The world of work is changing, and many aspects of the provision of retirement income must change with it.
This is one of the key messages to come from Pensions & Investments' Global Future of Retirement conference held in New York late last month, and both employees and employers will have to make adjustments.
Among the adjustments proposed by speakers at the conference:
- Employers must help employees prepare for the longer life expectancies being revealed by actuaries;
- Employers must simplify and improve the investment education programs to close the gap between "investment education and financial literacy"; and
- Employers should accommodate the desire of some employees to delay retirement beyond age 65 wherever possible.
Most workers will have a series of jobs during their working lives, making the traditional defined benefit plan, with benefit levels tied to longevity of service with one employer, unsuitable for most.
Its replacement, the defined contribution plan, is more flexible. Employees own the accumulated assets, which may be moved from employer to employer or can be managed separately. But many employers and employees are not contributing enough to provide a comfortable retirement, especially in view of longer life expectancies. Also, the average employee is not investing efficiently, being too conservative in early years.
Employers must encourage employees to save more for retirement through the DC plans.
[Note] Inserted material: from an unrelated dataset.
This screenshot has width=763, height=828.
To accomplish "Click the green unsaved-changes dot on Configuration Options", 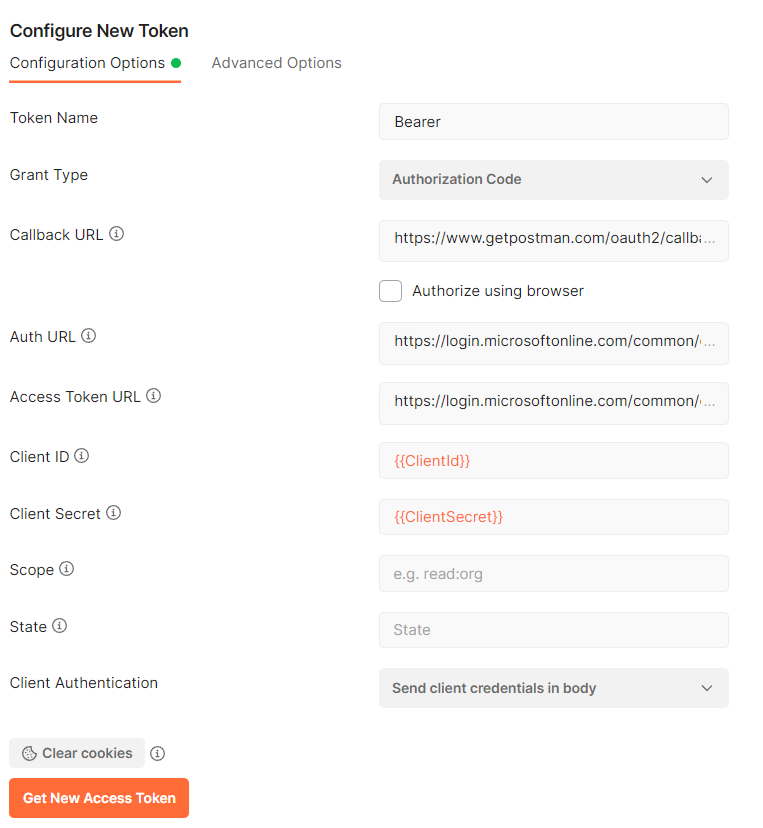I will click(x=174, y=62).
Employers also should continue to match employee contributions at reasonable levels. If too many workers fail to achieve reasonable retirement savings through DC plans, the government might be tempted to mandate contribution levels, as the Australian government has.
Recognizing they might not be saving enough and finding it difficult to save more, many employees plan to work beyond the normal retirement age of 65. But unless they and employers adapt, they will be disappointed. Some will not be physically able to work past 65, and others will have to continuously upgrade their skills during their careers as technology advances. Employers will have to be willing to keep older employees on their payrolls, though they often cost companies more.
Companies should also provide ways for employees to gradually transition to retirement by allowing them to slowly reduce the number of hours they work.
Employers will have to go beyond the saving and investment issues. Programs must include retirement planning and information about longer life spans that could require employees to continue investing after retirement or buy an annuity. Employers, through their service providers, will have to explain these options.
Financial education programs must also include health savings accounts, life insurance and even budgeting.
These adjustments will place increasing burdens on employers, but if they are not made, and many workers retire with inadequate retirement savings, governments will be tempted to intervene more than they already do. The move by state and city governments to provide retirement plans for private-sector employees not already covered is the canary in the coal mine in this regard.